All students can and deserve an opportunity for a quality education. Unfortunately, it is impossible to measure learning, which, in turn, makes it difficult to assess what is a quality education. However, it is possible to measure performance. Establishing solid methods of assessing performance, allows the teacher to infer that learning took place. I design my instructional strategies to facilitate student performance through research projects, in and out of class participation, and various types of quizzes/tests, and then infer based on the student’s performance that learning occurred and that the student received a quality education.
It is the teacher who serves as a facilitator of learning. For me, successful teaching means integrating both theoretical and content knowledge, along with practical application. My collegiate career has prepared me academically, and my extensive field experiences in politics and making history has prepared me for facilitating the real world applications. There must be dynamic interaction between content, theory, and practice.
I believe that an appreciation of the liberal arts and sciences, western and non-western cultures, and global concerns contribute to the intellectual vitality of individuals.
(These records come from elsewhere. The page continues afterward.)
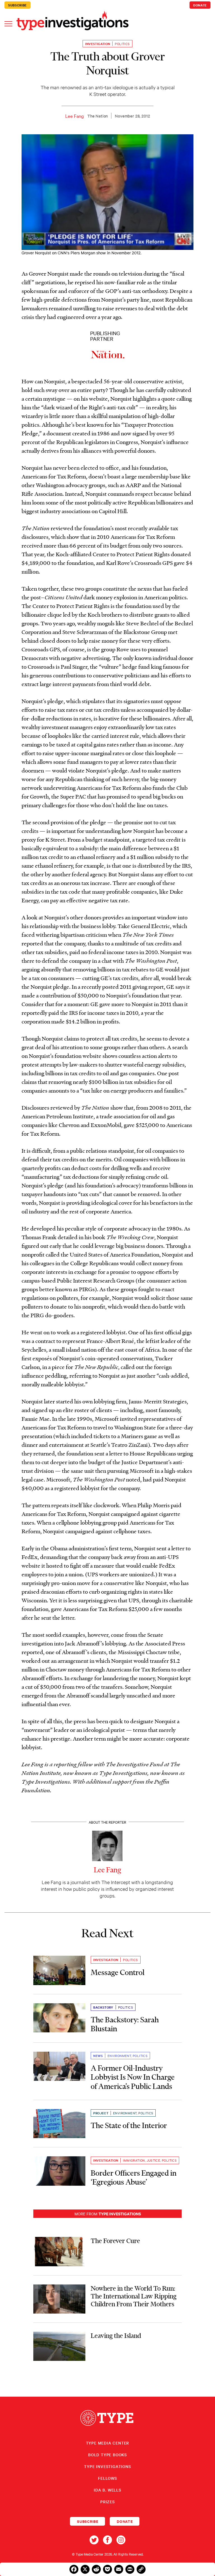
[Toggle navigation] (8, 23)
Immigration (134, 2160)
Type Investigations (107, 2466)
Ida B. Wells (107, 2490)
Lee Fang (74, 115)
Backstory (103, 2007)
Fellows (107, 2478)
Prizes (107, 2501)
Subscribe (17, 5)
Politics (122, 43)
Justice (153, 2160)
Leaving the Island (116, 2335)
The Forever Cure (115, 2240)
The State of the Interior (129, 2125)
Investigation (97, 43)
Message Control (117, 1972)
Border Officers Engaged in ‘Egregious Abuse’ (133, 2177)
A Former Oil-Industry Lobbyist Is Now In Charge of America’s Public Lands (133, 2077)
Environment (119, 2055)
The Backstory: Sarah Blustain (125, 2024)
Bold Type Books (107, 2454)
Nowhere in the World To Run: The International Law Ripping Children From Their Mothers (133, 2296)
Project (100, 2113)
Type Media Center (107, 2443)
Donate (200, 5)
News (98, 2055)
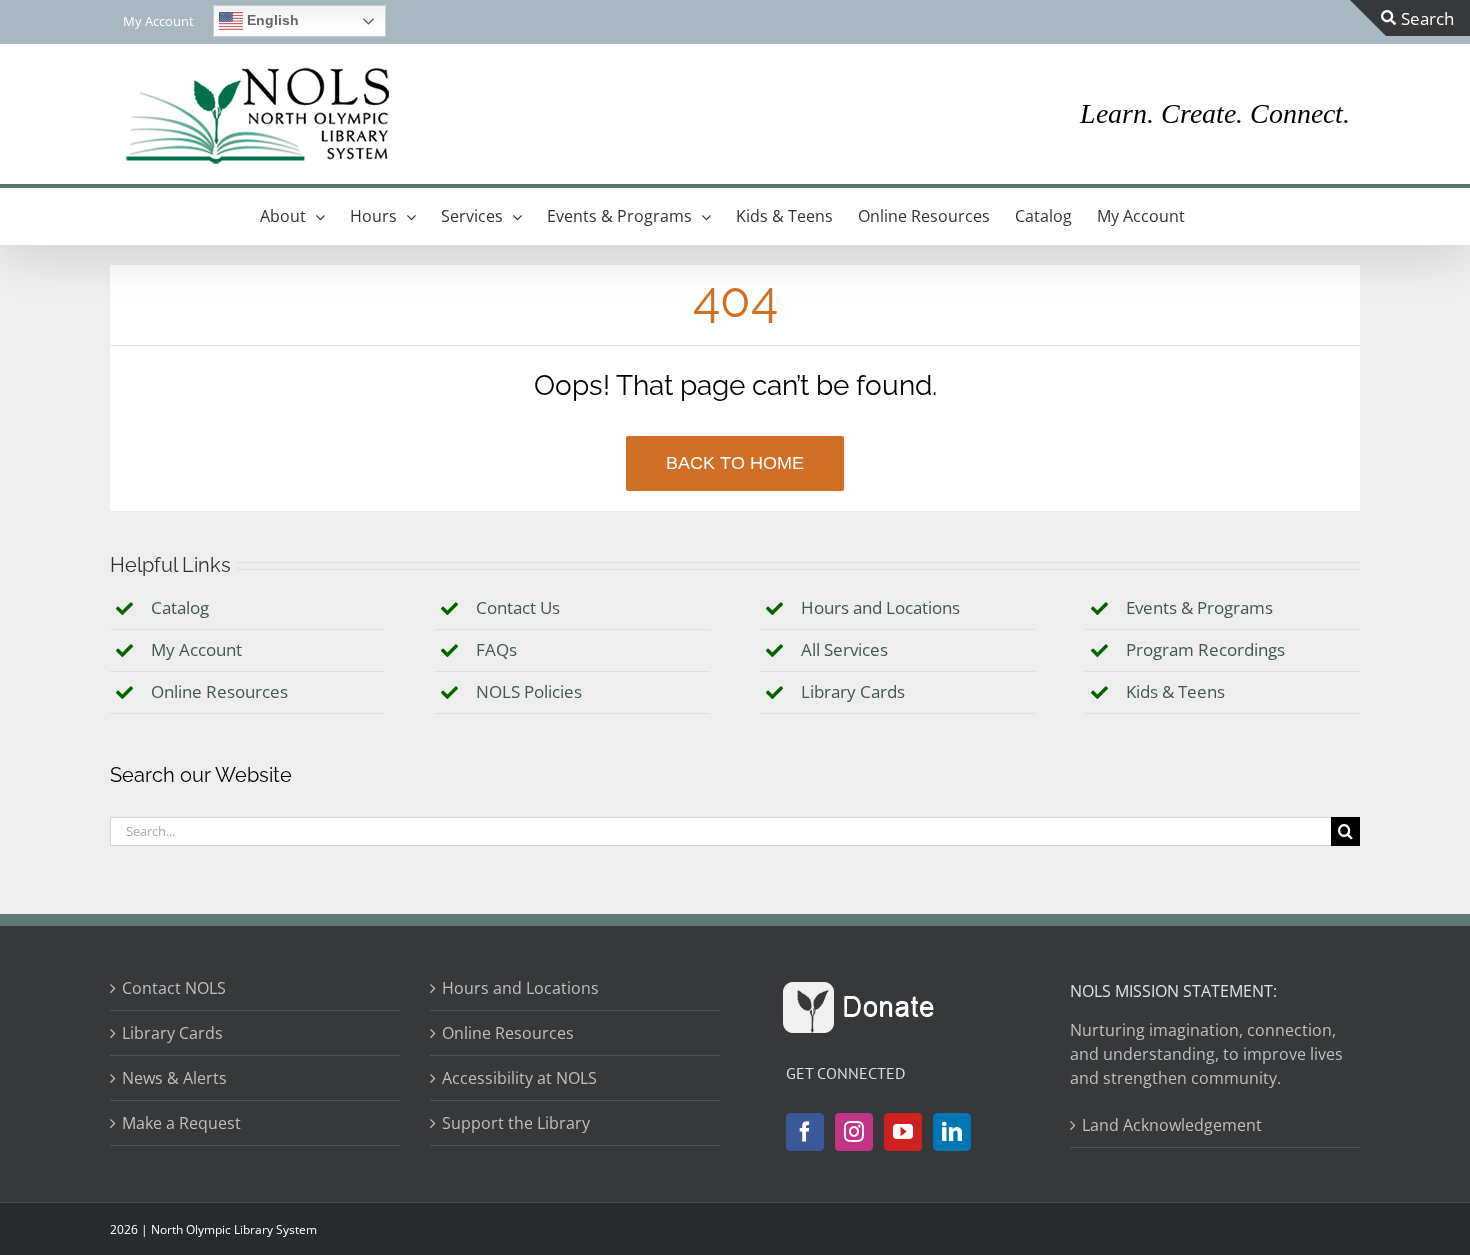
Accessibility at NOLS (519, 1078)
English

While the student must be committed to learning, it is the teacher that must motivate the student to learn. As teacher, I instill the passion and motivation for the course content by making the subject matter relevant to the student’s life. I am very knowledgeable of the material and believe that I must ignite the spark from within the student to develop a likewise appreciation.
It is the responsibility of the teacher to allow students to develop the skills, attitudes, and knowledge base needed to deal with the information age. This is done through instruction that incorporates a variety of teaching strategies and student learning styles. I use current state-of-the art informational and instructional technologies for effective education. Also important is to make the subject matter come alive through hands on application, such as guest speakers, films, and trips to historical and governmental sites.More…
For example, when teaching Egyptian Civilization, I have a lesson developed around an interactive electronic game conducted online where the student acts as a pharaoh supervising the construction of his pyramid. The student must pass through a number of steps to successfully build their pyramid. Afterwards, each student writes a short paper explaining their findings. The students love this lesson. They get to play an electronic game, which is relevant to their life (playing electronic games are a hobby for most of my students – to be “forced” to play a game is something they will gladly do), and they learn much about life in ancient Egypt.